I’ve been listening to the Office Ladies podcast for the past couple of years and in addition to the wonderful rewatch notes, the hosts also sprinkle in some really insufferable acting and writing aphorisms like the specific is universal.
What are children trying to show us about themselves that we’re not understanding as reflective of a universal norm because we’re hyper focused on the specific behavior? Or, where are we missing out on understanding the children’s behavior as an expression of their secret in favor of understanding them as a tendency to the norm?
What can I (or you) bring awareness to that allows for deeper sensitivity?
We didn’t even know how loud we were walking until we became aware of silence.

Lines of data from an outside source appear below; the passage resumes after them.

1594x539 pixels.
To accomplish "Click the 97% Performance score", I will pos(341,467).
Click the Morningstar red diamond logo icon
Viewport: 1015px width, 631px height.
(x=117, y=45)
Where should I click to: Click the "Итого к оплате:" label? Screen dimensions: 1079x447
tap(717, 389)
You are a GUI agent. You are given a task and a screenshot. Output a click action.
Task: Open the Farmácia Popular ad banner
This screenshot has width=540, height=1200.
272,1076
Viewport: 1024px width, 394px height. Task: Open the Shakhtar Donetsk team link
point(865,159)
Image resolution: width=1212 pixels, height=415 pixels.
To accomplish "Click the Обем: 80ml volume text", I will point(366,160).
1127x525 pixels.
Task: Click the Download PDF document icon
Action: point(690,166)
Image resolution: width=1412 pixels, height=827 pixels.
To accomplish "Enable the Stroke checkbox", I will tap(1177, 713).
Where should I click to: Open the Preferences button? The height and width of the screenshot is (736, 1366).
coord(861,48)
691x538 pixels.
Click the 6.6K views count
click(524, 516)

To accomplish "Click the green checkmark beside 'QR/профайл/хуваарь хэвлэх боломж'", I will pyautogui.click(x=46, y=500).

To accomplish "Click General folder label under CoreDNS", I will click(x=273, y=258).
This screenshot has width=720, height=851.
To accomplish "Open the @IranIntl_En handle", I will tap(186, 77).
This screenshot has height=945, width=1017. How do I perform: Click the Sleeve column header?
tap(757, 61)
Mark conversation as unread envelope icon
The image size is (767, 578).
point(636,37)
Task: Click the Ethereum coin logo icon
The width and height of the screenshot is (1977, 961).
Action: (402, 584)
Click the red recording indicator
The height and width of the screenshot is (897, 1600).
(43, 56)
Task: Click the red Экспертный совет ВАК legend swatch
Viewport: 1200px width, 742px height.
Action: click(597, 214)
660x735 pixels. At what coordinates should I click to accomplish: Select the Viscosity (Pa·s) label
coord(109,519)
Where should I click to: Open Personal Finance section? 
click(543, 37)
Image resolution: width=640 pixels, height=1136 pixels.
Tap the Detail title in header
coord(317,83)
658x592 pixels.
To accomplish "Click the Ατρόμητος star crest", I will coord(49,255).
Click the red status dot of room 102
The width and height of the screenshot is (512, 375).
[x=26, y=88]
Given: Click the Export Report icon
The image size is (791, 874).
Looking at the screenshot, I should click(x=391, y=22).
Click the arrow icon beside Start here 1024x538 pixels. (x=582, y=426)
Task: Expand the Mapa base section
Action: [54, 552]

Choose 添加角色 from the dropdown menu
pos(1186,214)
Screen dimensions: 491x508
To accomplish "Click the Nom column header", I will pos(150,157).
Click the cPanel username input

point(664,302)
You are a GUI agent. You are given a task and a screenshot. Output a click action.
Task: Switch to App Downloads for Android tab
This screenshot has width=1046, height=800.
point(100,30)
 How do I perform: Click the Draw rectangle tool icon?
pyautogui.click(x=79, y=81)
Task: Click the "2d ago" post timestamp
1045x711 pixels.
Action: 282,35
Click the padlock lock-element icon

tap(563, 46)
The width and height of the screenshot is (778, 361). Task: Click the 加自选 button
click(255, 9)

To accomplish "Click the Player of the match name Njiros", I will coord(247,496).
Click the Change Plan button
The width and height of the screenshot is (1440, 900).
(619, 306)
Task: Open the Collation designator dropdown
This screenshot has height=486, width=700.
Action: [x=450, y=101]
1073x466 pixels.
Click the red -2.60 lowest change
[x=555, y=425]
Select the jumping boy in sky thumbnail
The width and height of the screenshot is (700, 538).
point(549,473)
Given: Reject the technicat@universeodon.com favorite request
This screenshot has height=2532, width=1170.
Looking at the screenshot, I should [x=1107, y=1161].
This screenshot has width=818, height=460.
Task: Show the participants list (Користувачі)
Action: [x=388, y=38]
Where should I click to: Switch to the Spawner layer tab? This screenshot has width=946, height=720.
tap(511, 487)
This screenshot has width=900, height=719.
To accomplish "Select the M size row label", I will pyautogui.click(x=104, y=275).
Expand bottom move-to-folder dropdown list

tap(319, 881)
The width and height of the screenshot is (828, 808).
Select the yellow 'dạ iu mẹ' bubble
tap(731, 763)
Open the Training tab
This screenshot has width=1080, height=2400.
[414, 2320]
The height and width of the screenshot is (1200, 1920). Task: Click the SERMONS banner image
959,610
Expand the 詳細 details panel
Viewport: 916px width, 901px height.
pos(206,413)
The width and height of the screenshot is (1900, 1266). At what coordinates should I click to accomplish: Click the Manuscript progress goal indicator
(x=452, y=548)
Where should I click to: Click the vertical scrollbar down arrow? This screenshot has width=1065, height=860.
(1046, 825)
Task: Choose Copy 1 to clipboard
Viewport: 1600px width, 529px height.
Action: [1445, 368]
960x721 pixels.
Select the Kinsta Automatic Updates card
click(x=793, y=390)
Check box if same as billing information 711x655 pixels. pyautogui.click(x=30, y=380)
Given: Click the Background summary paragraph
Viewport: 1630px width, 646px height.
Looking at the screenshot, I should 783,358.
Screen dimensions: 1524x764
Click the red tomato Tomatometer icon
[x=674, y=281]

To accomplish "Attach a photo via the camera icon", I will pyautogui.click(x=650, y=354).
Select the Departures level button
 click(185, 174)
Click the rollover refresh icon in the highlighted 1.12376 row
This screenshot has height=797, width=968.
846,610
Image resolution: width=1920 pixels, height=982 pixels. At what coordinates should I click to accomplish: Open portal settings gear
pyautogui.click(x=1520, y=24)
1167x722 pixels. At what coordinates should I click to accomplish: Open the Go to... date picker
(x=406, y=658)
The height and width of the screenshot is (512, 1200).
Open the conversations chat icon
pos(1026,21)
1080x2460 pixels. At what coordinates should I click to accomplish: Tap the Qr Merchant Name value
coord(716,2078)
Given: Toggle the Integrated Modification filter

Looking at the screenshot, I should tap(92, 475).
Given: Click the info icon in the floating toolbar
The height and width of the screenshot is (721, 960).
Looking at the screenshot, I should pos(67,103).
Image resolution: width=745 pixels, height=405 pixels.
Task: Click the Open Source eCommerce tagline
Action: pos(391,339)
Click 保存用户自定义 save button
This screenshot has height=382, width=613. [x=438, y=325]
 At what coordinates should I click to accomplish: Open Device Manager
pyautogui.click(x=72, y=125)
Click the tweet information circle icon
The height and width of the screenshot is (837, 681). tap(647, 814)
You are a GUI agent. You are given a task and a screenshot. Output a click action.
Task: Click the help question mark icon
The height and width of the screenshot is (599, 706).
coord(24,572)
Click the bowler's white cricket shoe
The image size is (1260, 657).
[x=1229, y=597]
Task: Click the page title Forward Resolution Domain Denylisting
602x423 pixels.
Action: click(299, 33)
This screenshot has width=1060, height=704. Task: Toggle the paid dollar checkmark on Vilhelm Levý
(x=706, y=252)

What is this an analogy for in our work? Where might we want and consent to the concrete practice of one thing in order to attune us to its inverse? I’ll circle back around to add in the comments and hope you will too.
Where does the cooperation for making silence in early childhood show up in the elementary years and on?
Threw this softball to myself. Maria is basically saying: To make silence, a child must experience wanting and then consent their behavior to meet the want. Silence doesn’t simply happen in the absence of noise or behavior, it only exists in the explicit making.
When children connect their inner wanting and consent, we might think of this as obeying internally.
And it is this internal obeying they can grow to trust when it’s time to understand the work they want to do in the world (unrelated to pay, she talks about later, and Tom touches on here re: work) and with whom in the world they will work in cooperation.
In the most impressive recent cultural example of explicit silence-making, ye olds can find the #mutechallenge from Beyonce’s 2023 world tour on IG.
During the song Energy, when Beyoncé sings, "Look around, everybody on mute," crowds of 50,000 people have ‘challenged’ themselves to go silent until she picks up the next line.
Video after video from the big cities show either perfect adherence and crowd exhilaration or random hoots & hollers followed by crowd rage, depending on the ability to cooperate. To obey internally. To understand the assignment.
For your listening pleasure:
Maria also points out that mass silence is typically only expected of a crowd during a short and uncomfortable mourning period. How beautiful that Beyoncé has facilitated the practice in cities around the world where thousands of people are coming together for the singular purpose for celebration of music & dance.
So good, right? The Renaissance album was “A Love Letter To The Black Queer Roots Of Dance Music” and if you don’t know, now you know. #blacktranslivesmatter
Thank you, Tom, for the perfect suggestion to kick off the project. Catch me dropping references like I’m an influencer with an affiliate link. What’s next?